(Source data begins)
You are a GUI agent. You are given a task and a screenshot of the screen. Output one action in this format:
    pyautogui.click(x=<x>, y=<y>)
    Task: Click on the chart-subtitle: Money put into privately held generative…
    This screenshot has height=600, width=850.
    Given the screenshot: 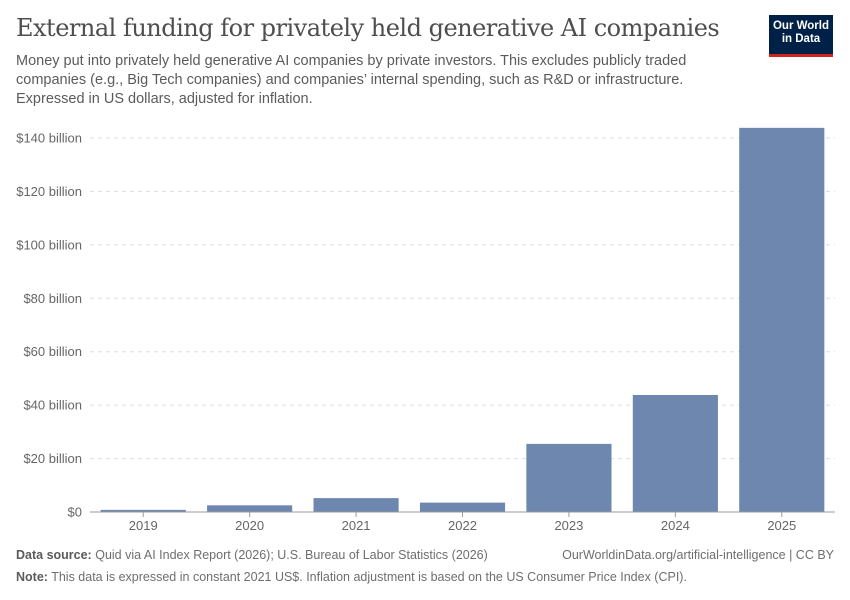 What is the action you would take?
    pyautogui.click(x=352, y=80)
(Source data ends)
● What you have to do: Substitute "screen capture" for "screenshot" throughout the lines from the first one through the line with "This screenshot has", leaving everything else unchanged. Return only those lines.

● Answer to this task:
You are a GUI agent. You are given a task and a screen capture of the screen. Output one action in this format:
    pyautogui.click(x=<x>, y=<y>)
    Task: Click on the chart-subtitle: Money put into privately held generative…
    This screen capture has height=600, width=850.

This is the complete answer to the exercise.